最強の少女が口にした、たった一言の「助けて」が、
ひとりの少女の運命を動かしていく。
どんな敵にも負けない廻さだめと、守るべき子どもたちのため、自分の人生を後回しにしてきたサムライ・北極ひかり。
派手な異能バトルに胸が躍る一方で、強く残ったのは「強さとは何だろう」という問いだった。
守ること。頼ること。手放すこと。
そして、誰かに決められた役割ではなく、自分の願いを自分で選ぶこと。
最強のさだめにも、どうしてもわからない痛みがある。
優しいひかりにも、誰にも見せなかった願いがある。
だから二人は、互いに足りないものを知りながら、少しずつ「助ける」と「助けられる」の間を歩き始める。

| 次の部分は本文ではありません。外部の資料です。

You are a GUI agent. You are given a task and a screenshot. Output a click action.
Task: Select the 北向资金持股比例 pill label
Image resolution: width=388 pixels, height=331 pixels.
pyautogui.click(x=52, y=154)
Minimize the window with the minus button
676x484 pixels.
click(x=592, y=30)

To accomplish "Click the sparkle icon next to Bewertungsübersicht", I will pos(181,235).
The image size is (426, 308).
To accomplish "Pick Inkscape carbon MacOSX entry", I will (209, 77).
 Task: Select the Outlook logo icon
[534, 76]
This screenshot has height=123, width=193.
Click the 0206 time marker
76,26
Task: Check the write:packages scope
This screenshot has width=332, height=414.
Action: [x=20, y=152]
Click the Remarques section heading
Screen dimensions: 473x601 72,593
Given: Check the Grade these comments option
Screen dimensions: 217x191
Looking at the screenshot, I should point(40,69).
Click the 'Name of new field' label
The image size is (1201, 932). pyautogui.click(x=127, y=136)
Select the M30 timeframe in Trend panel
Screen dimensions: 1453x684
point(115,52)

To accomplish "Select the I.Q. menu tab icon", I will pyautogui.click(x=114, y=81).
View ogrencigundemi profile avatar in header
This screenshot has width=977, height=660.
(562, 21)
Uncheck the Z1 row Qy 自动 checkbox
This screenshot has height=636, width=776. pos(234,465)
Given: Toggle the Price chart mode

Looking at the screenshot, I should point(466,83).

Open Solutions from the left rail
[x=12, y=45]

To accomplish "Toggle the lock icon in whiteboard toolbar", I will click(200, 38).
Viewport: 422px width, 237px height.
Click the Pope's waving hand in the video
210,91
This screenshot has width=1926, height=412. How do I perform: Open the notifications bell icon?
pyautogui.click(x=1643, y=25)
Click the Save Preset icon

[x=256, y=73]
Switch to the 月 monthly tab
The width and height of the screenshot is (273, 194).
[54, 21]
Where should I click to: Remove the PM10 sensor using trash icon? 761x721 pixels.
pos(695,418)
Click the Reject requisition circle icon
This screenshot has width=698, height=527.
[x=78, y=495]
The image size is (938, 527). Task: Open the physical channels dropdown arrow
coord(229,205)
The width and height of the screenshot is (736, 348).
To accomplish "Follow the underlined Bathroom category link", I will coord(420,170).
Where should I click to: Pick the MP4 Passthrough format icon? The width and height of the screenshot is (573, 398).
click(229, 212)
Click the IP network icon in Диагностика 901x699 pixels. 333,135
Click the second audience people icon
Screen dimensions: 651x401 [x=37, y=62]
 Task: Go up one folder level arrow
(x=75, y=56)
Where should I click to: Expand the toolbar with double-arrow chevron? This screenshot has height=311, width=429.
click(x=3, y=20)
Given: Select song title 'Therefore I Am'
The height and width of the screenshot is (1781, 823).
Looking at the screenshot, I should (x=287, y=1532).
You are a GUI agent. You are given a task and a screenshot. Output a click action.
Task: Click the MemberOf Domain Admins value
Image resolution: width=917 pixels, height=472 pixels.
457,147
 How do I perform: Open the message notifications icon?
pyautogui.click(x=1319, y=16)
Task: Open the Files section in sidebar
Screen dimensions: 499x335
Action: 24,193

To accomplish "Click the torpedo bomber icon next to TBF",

圧倒的な熱量の能力バトルの奥で、人が自分の運命を選び直す瞬間を描いた、眩しくて不器用な旅立ちの物語。







最強だから、怖いものなんてない。
――そう笑う少女の奥に、「変えられない運命」が隠れている。
コインが落ちるより早く敵を倒し、「あたし最強だから」と無邪気に笑う廻さだめ。圧倒的な強さと生意気な可愛さに一気に惹き込まれる一方、最後の数行で、その眩しさの意味がふっと反転する。
戦うことが好きなのではなく、戦っている瞬間だけは、自分にも運命を変えられると思えるのかもしれない。
軽快で痛快な“無双”の幕開けに忍ばせた、どうしようもない宿命の影。
この少女は、何から逃げるように輝いているのか。
笑いながら始まった物語の、その先を追わずにはいられなくなるプロローグ。





肉まんを頬張る少女が、人類の運命さえ変えられる。
たった一人で世界の均衡を揺るがしかねない、規格外の力。
「できるものなら、ですねぇ。」
穏やかな会話の中に、一瞬で空気を凍らせる殺気が差し込む。その落差がたまらなく鮮烈だった。
強すぎる者にとって、戦いは恐怖ではなく“楽しみ”になってしまうのか。
そして、その力を誰が止められるのか。
桜が静かに散る美しい庭園で交わされる、あまりにも物騒な約束。
物語の世界が一気に広がり、これから訪れる「最強同士」の邂逅に胸が高鳴る一話。